L’incontro, intitolato “Là dove tutto è cominciato”, è stato condotto magistralmente dal giornalista e storico Aldo Grandi, che ha scandito il dialogo con domande incisive e ha lasciato ampio spazio alle risposte del generale. La sala, gremita, ha accolto l’evento con attenzione, applaudendo le frasi più forti e interrompendo solo per manifestare approvazione o stupore di fronte alle dichiarazioni più taglienti.

Al centro dell’intervento, l’immigrazione. Vannacci ha parlato senza mezzi termini di un fenomeno “aggressivo e invasivo”, denunciando l’incapacità della politica di affrontarlo seriamente. “Non possiamo più permetterci di accogliere tutti indiscriminatamente – ha detto –. I flussi incontrollati stanno trasformando i nostri quartieri, generando conflitti e insicurezza. Chi continua a parlare di emergenza temporanea mente ai cittadini. Questa non è più un’eccezione, è la nuova realtà quotidiana.”

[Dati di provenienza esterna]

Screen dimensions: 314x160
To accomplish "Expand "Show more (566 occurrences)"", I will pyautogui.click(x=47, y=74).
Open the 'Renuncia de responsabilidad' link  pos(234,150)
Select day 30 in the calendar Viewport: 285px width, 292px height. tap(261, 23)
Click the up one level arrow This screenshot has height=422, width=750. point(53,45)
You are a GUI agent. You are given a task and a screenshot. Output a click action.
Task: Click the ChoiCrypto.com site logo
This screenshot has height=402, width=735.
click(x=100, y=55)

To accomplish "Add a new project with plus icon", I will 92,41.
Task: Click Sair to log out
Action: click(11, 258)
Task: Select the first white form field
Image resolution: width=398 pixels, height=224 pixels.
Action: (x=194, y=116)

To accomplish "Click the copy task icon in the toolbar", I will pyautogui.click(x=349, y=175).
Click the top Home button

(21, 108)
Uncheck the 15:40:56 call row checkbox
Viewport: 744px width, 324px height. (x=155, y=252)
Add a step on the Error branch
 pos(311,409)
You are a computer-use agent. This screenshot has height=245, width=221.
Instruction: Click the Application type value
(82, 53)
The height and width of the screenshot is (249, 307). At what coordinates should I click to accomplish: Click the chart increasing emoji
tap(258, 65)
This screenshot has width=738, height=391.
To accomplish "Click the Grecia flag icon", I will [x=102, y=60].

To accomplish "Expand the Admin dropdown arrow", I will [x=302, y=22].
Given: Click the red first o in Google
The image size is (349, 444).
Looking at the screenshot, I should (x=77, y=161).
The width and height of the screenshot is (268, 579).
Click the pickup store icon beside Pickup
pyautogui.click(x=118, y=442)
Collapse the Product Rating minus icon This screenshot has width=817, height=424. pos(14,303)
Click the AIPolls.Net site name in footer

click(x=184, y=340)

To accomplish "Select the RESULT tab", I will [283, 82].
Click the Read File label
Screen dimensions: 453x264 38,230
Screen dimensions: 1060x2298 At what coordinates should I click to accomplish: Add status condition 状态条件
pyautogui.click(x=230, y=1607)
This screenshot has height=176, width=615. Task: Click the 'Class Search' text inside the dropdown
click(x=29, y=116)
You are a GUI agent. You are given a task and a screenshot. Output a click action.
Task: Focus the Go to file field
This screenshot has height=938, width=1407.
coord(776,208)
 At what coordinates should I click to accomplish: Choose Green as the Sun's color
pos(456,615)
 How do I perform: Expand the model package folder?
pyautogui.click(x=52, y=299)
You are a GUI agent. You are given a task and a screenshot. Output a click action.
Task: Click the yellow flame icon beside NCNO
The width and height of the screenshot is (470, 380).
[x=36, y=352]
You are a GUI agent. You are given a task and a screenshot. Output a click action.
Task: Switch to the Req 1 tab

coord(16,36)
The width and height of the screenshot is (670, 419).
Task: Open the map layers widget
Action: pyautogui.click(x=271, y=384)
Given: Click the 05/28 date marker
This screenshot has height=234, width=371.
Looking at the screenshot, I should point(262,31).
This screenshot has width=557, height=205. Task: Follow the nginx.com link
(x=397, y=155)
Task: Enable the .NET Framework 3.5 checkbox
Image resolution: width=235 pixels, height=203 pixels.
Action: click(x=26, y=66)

Ha quindi invocato controlli più rigidi ai confini, un ruolo centrale per Frontex e la fine di quello che definisce “buonismo ipocrita”, accusando le istituzioni di aver abbandonato le periferie al degrado e di avere voltato le spalle a chi rispetta le regole.

Il discorso si è spostato poi sulla sicurezza interna, che Vannacci considera una vera emergenza. Ha denunciato città “dove i cittadini perbene hanno paura, mentre i delinquenti sembrano avere libertà d’azione”. La sua ricetta prevede più agenti sul territorio, tutele legali rafforzate per le forze dell’ordine e una revisione della legittima difesa. Tra le frasi più forti della serata, una in particolare ha colpito il pubblico: “Chi entra in casa mia senza permesso deve sapere che rischia la vita. E se qualcuno pensa che questo sia eccessivo, vuol dire che sta dalla parte dei criminali e non delle famiglie italiane.”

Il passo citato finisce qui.